Saturday, December 6, 2008


Burt Hochberg's "The 64-Square Looking Glass": Book Review.

This handsome anthology gathers forty-four entries that examine "the great game of chess in world literature." They range from mysteries to poetry, tournament accounts to fantasy contests, allegory to journalism. Intelligently sequenced and informatively (if too sparingly) introduced, this volume may appeal too to readers who aren't masters of the ancient pursuit. My review's lengthy, but I wish to give an overview of each of the selections, as details may not be found readily on-line.

The first section covers "Chess Itself." Charles Krauthammer's essay attacks the association by what Nabokov (in his preface to "The Defense") called "the Viennese delegation" too eager to reduce the struggle to a Freudian wish that "sees Mom in his Queen and Pop in his opponent's King." (qtd. 10) Krauthammer might also have noted that Alexander Cockburn in his “hilariously reductionist” equation of chess with neurosis managed to discuss "Defense" in detail without citing Nabokov's own dismissal of the interpretation relied upon by Cockburn or Reuben Fine!
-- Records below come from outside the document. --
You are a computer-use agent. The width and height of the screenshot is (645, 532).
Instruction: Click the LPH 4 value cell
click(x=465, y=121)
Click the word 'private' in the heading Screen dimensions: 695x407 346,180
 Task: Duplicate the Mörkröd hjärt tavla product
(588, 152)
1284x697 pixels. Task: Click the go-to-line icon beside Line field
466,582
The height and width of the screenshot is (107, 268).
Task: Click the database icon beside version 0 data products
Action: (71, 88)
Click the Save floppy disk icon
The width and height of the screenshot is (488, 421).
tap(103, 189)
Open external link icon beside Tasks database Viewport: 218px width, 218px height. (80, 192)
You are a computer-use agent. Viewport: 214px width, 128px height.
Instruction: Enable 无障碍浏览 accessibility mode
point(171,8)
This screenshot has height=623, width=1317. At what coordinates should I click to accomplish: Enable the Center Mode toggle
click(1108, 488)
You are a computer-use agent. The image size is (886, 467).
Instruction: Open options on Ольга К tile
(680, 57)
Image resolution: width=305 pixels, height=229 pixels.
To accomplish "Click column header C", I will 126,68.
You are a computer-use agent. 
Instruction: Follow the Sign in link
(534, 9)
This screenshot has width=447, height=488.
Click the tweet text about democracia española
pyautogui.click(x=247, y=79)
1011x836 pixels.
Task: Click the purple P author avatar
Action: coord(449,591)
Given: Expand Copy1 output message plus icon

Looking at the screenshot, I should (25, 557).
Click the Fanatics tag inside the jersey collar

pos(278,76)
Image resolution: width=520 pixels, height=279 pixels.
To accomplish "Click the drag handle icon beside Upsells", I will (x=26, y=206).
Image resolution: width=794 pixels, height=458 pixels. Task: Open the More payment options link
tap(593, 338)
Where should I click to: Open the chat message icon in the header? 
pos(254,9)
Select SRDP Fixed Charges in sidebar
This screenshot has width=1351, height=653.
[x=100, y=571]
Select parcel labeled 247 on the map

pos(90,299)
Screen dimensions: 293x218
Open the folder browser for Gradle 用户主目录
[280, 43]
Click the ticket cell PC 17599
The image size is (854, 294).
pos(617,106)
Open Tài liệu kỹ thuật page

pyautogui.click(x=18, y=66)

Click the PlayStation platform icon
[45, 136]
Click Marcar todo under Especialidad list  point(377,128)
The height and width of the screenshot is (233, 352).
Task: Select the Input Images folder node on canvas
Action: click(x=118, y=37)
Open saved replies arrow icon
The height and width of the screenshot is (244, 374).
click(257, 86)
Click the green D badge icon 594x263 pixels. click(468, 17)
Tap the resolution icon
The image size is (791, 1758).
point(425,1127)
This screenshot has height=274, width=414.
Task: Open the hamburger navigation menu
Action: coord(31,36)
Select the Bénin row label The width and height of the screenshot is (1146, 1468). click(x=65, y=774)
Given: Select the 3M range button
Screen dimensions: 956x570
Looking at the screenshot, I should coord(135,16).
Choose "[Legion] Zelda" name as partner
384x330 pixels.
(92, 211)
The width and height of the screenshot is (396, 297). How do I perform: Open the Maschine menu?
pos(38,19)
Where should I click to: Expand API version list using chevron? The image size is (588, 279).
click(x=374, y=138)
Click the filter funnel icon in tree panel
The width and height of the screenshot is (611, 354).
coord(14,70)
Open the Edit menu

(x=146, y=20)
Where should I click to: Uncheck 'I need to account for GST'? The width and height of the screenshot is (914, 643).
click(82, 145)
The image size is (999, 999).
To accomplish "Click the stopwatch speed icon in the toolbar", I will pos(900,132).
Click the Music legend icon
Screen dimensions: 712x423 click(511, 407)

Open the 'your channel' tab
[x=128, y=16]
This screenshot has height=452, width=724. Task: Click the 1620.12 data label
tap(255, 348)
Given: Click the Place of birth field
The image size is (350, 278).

Of course, Freudians simply retaliate that their woodpushing opponents repress insecurities. (I reviewed "Idle Passion," and "The Defense," recently here and on Amazon US).

Nabokov's excerpt from his "Speak, Memory" autobiography's also here, along with Andrew Waterman's considerations of Fine and Marcel Duchamp (always a cameo in every chess history), with other ambivalent critic-players. Ezra Pound and Lord Dunsany provide verse. The second section, "Obsession," logically moves into the drives that the first part ignited. "The Defense" and Stefan Zweig's "The Royal Game," proof-texts for Cockburn and Waterman, present worst-case scenarios. These are balanced by Walter Tevis' portrayal of an orphaned teenaged girl and narcotics addict who rises to the championship, "The Queen's Gambit." Alan Sharp's "Night Moves" detective yarn did not captivate me, but I liked the gumshoe repartee about another gal's dubious charms: "'Did she offer you the key to the city?' 'It was more of a guided tour.'" (75) Miguel de Unamuno's "The Novel of Don Sandino, Chessplayer," seemed mired in proto-existential gloom, but it does evoke reliably "this solitary vice of two men together in company." (78) Women-- as Tevis' Beth proves the exception to the rule-- rarely appear as players, and not often even as spectators.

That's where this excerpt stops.